One pan Cauliflower and Carlin Pea Curry By Chef Jenny Chandler
The beauty of this dish is that everything happens in one mixing bowl and a large roasting tin. Broccoli, Purple sprouting or romanesco can be swapped in for the cauliflower.
The Carlin Peas are a heritage British pea and have a fabulous nutty flavour but do use chickpeas if you can’t track them down. Adding a cooked pulse to the veg’ immediately makes this a substantial stand-alone meal, you can always serve it with rice or flatbread too.
Ingredients:
- 1 medium cauliflower, broken into florets, green leaves cut into thick strips
- 1 red pepper, stalk and seeds removed, cut into thick slices
- 3 tbsp vegetable oil, such as rapeseed or sunflower
- 2 cloves garlic crushed
- 1 tbsp grated fresh ginger
- 4 spring onions, sliced
- 2 tbsp medium curry powder
- 1/2 tsp salt
- 14 cherry tomatoes, halved
- 2 x can of drained Carlin Peas or chick peas ( or 500g home cooked)
- 400 ml passata
- Small bunch of coriander, roughly chopped
- Juice of 1/2 -1 lemon
- 100 ml natural yoghurt
Method:
Preheat the oven to 220ºC /200ºC fan/ Gas Mark 7
Toss the cauliflower florets and red pepper strips with 1/2 of the vegetable oil in a large bowl. Tip them onto your largest roasting tin and place in the oven for 10 -15 minutes.

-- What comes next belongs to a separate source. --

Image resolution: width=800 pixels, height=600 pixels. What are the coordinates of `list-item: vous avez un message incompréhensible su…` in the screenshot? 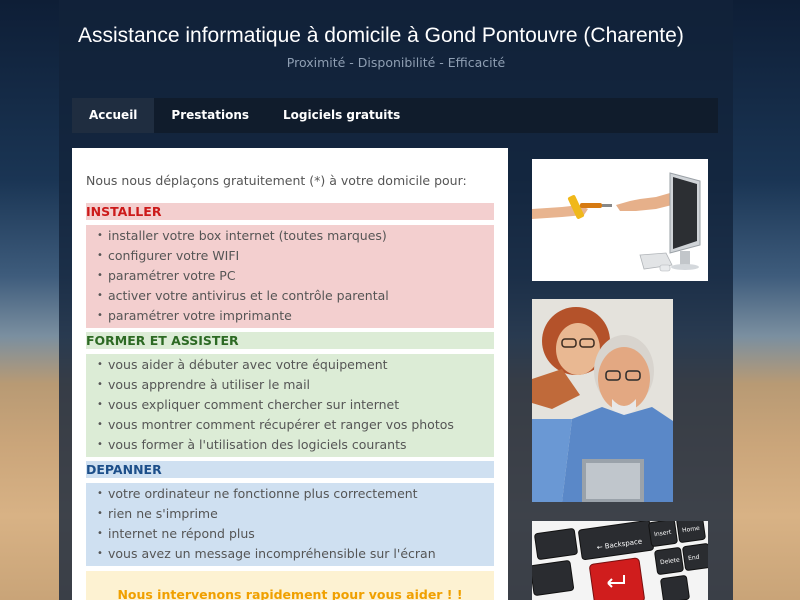 It's located at (290, 554).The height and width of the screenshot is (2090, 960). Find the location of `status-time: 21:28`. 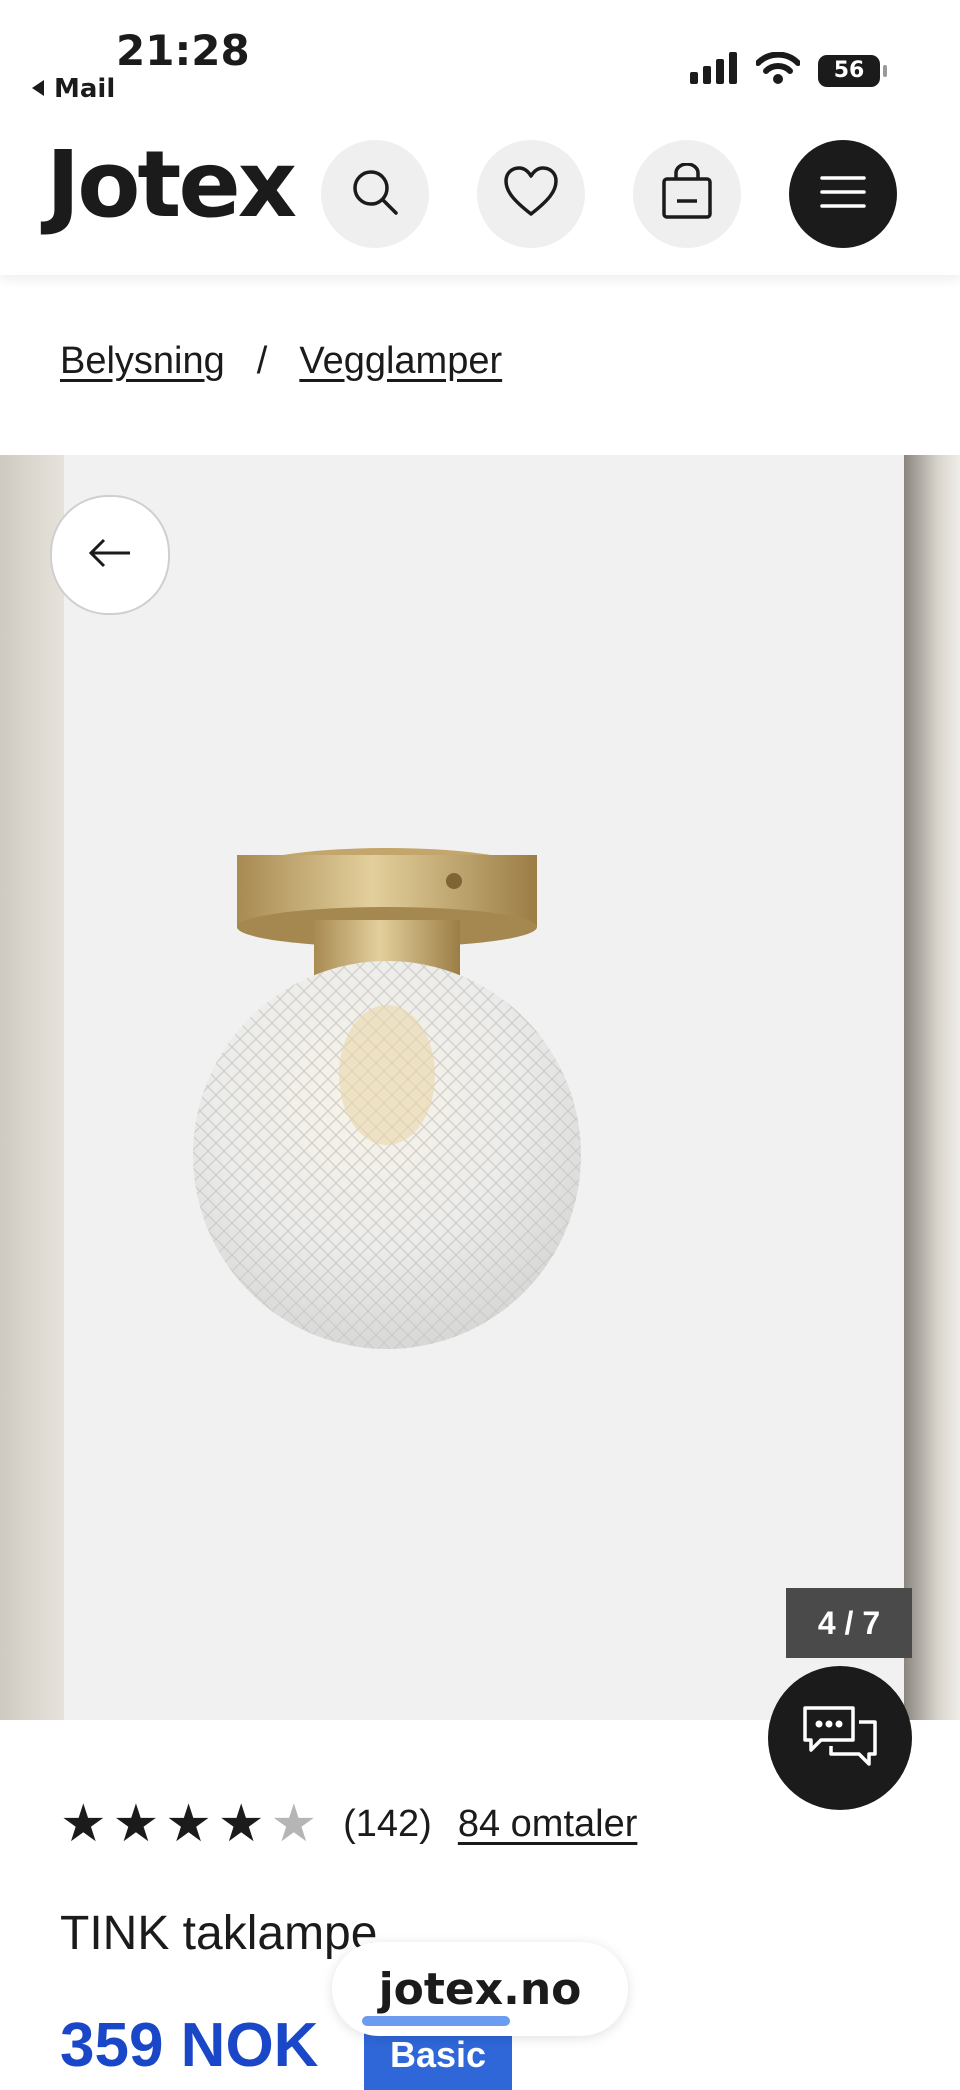

status-time: 21:28 is located at coordinates (183, 50).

Meanwhile mix the chopped cauli’ leaves ( and any sliced stalk), the garlic, ginger, spring onions, curry power, salt and remaining oil together in the original bowl.

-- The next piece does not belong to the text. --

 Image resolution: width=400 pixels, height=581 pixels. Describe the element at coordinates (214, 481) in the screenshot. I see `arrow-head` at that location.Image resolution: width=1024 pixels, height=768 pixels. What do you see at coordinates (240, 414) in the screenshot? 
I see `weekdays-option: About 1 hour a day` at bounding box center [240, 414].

Once the cauliflower has begun to brown add the curry mix to your oven tray, turning the vegetables over in the oily spices with tongs. Add the tomatoes to the tin, cut side up, and continue to roast for five more minutes.

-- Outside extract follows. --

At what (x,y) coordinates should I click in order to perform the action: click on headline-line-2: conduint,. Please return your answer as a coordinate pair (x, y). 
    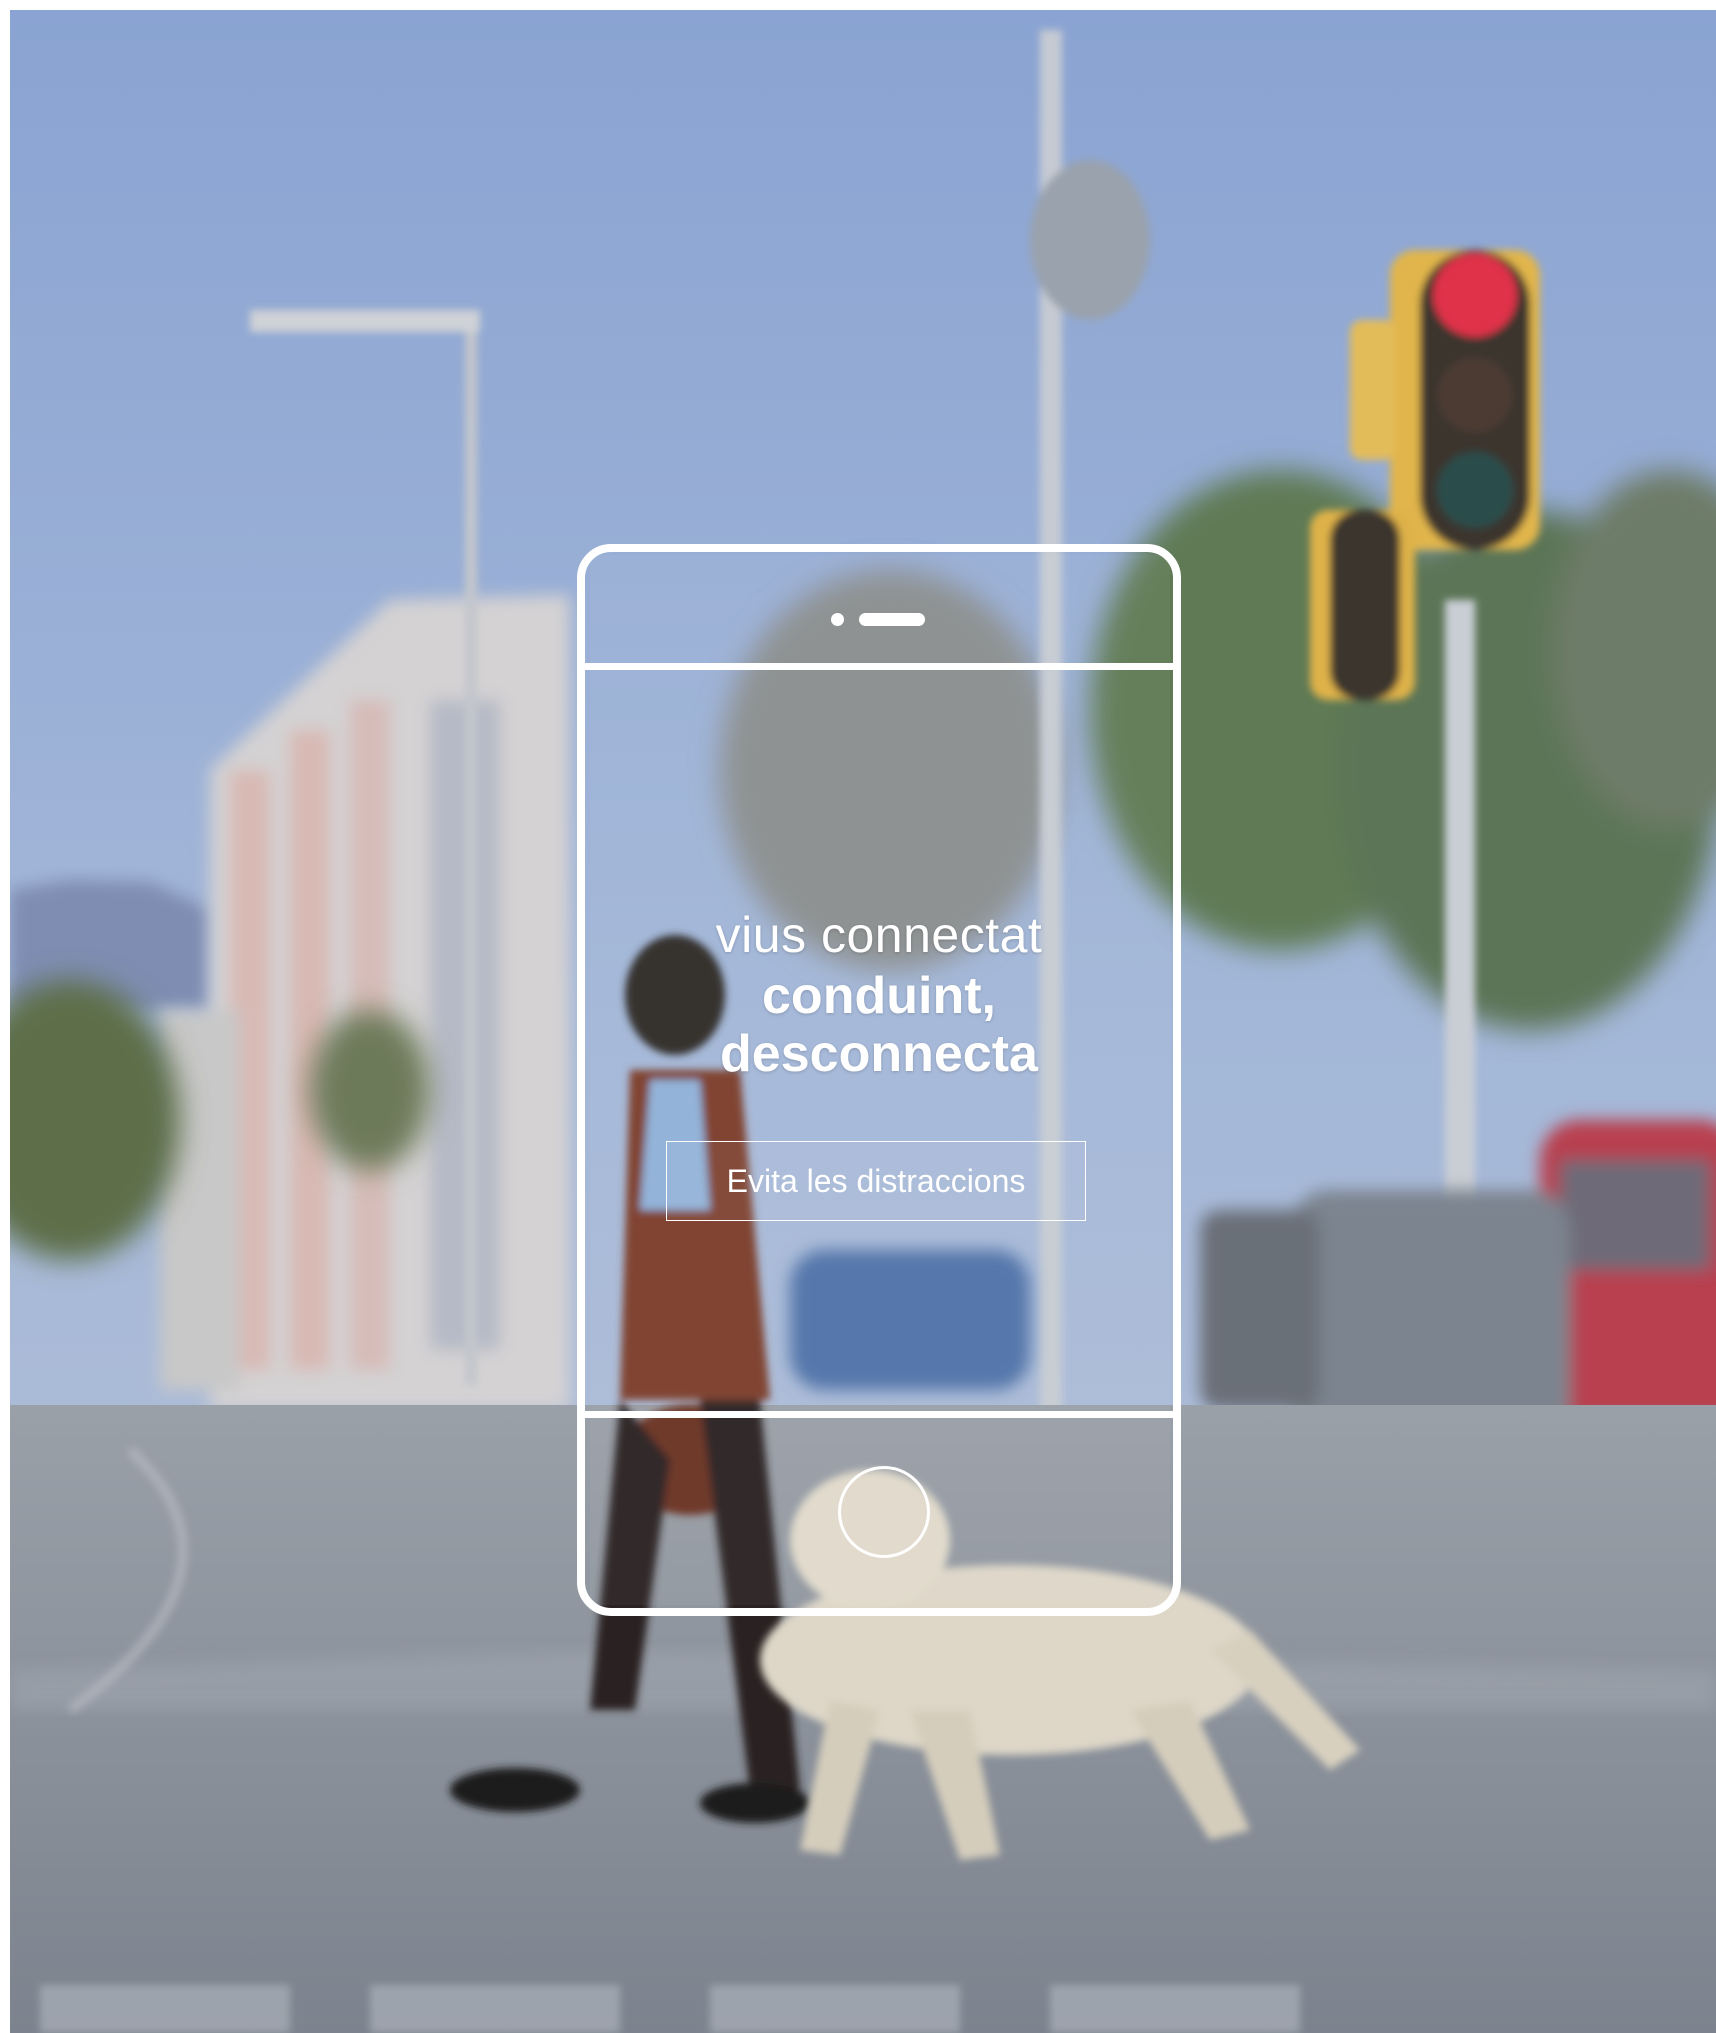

Now mix the Carlin peas (or chick peas), the passata and half of the coriander in the oily spice bowl, tip into the roasting tin and cook for 5 minutes, just enough to heat the pulses through.
Squeeze over enough lemon juice to give a good tang, sprinkle with the remaining coriander and serve with a spoonful of natural yoghurt.